Tatsache sei laut Hochstöger auf jeden Fall, dass die Abgrenzung der Tätigkeiten beider Berufsgruppen in Österreich klar geregelt ist: Medikamentenabgabe durch Apotheken, Diagnose und Therapie durch Ärzte. „Es ist fahrlässig, dieses gut funktionierende System mutwillig zu verändern. Die Abgabe von Medikamenten ist nur in ländlichen Regionen über ärztliche Hausapotheken möglich. Wieso Mediziner jetzt plötzlich die Aufgaben der Apotheker übernehmen und Arzneimittel in der Ordination verkaufen wollen, ist aus gesundheitspolitischer Sicht nicht nachvollziehbar. Ein Wechsel wäre patientenfeindlich und teuer. Abgesehen davon, dass die flächendeckende Versorgung mit Apotheken gefährdet wäre. Im Raum steht weiters, dass Ärzten Anreize geboten werden, Medikamente nach wirtschaftlichen und nicht nach medizinischen Kriterien zu verschreiben“, so Hochstöger.
Dass es wirtschaftliche Aspekte gibt, ist freilich nicht zu leugnen. Mag. pharm. Werner Luks, Apotheke Zum Heiligen Geist in Ybbs a. d. Donau: „Dass es in Europa 1.700 dispensierende Ärzte gibt, mehr als 900 davon in Österreich und davon wiederum fast 300 alleine in Niederösterreich, ist bezeichnend. Dr. Reisner macht mit seinem Vorstoß nicht nur die Leistungen der Apotheken herunter, sondern betreibt auch Rosinenpickerei, indem nur die 20 bis 30 gängigsten Arzneimittel von Ärzten geführt werden sollen. Mit diesen bestreiten die Apotheken allerdings rund 80 % ihrer Umsätze!“

* Link zur Berner Studie: www.vwl.unibe.ch/papers/dp/dp1303.pdf
Kommentar
Hausärzte sind vom Aussterben bedroht, den Apothekern blüht ebenfalls existenzgefährdendes Ungemach von mehreren Seiten. Stichworte: Internethandel, Drogerieketten, Preisverfall usw. Apotheker und niedergelassene Ärzte wissen das genau. Ich habe mit vielen darüber gesprochen. Leider leben ausgerechnet manche Kammerfunktionäre hüben wie drüben in einer eigenen Welt. Bis dorthin hat sich die Kunde noch nicht durchgesprochen, dass man eigentlich nur gemeinsam stärker wäre.

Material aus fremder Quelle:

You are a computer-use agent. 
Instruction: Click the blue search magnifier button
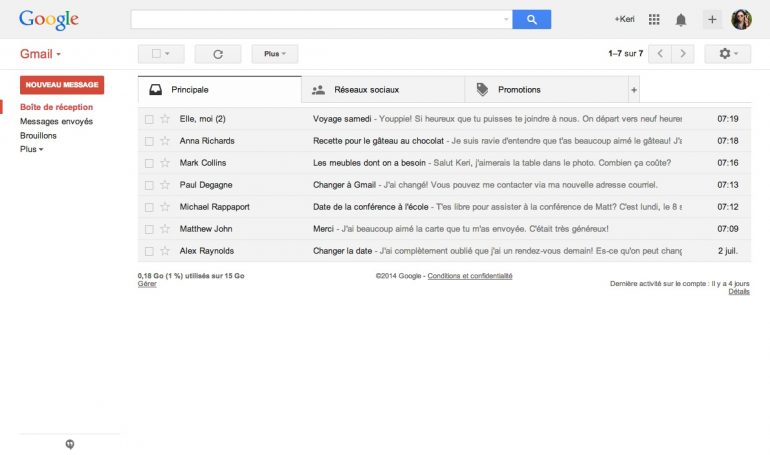click(x=531, y=19)
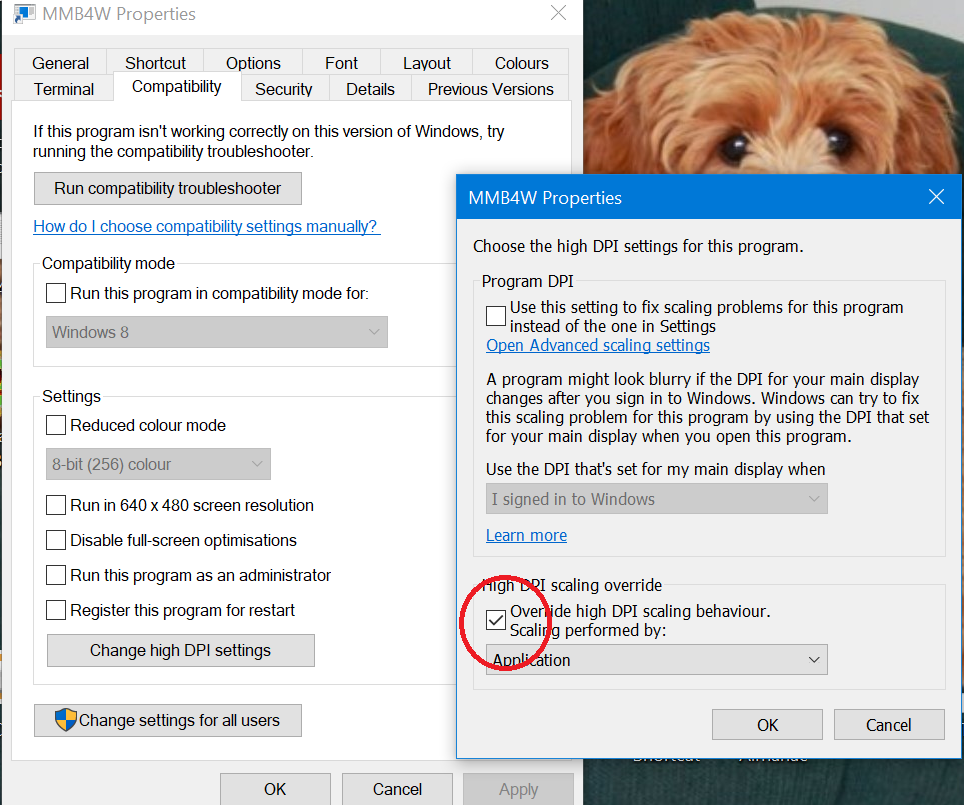Toggle Disable full-screen optimisations checkbox

56,541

Ärzte und Apotheker vertreten die zweifelsfrei wichtigsten Gesundheitsberufe. Beide werden bei praktisch jeder Verhandlung vom „System“, also den Politikern, beharrlich übergangen. Was heißt übergangen? Nicht einmal ignoriert. An der Peripherie ist dieser Umstand allen Betroffenen sonnenklar. Weder Ärzte noch Apotheker haben im täglichen Umgang miteinander gröbere Probleme. Der „Feind“ kommt von außen und bedroht beide gleichermaßen. Wenn also Präsident Reisner tatsächlich offen für Kooperationsmodelle zwischen Ärzten und Apothekern ist, dann sollte er besser darüber laut nachdenken, anstatt Öl in ein Feuer zu gießen, das am besten gar nicht brennen sollte.
PS: Öffentliche Frage: Was hält Dr. Reisner von der Idee, Apotheker künftig impfen, Blut abnehmen und per moderner Schnelltests Laborwerte bestimmen zu lassen?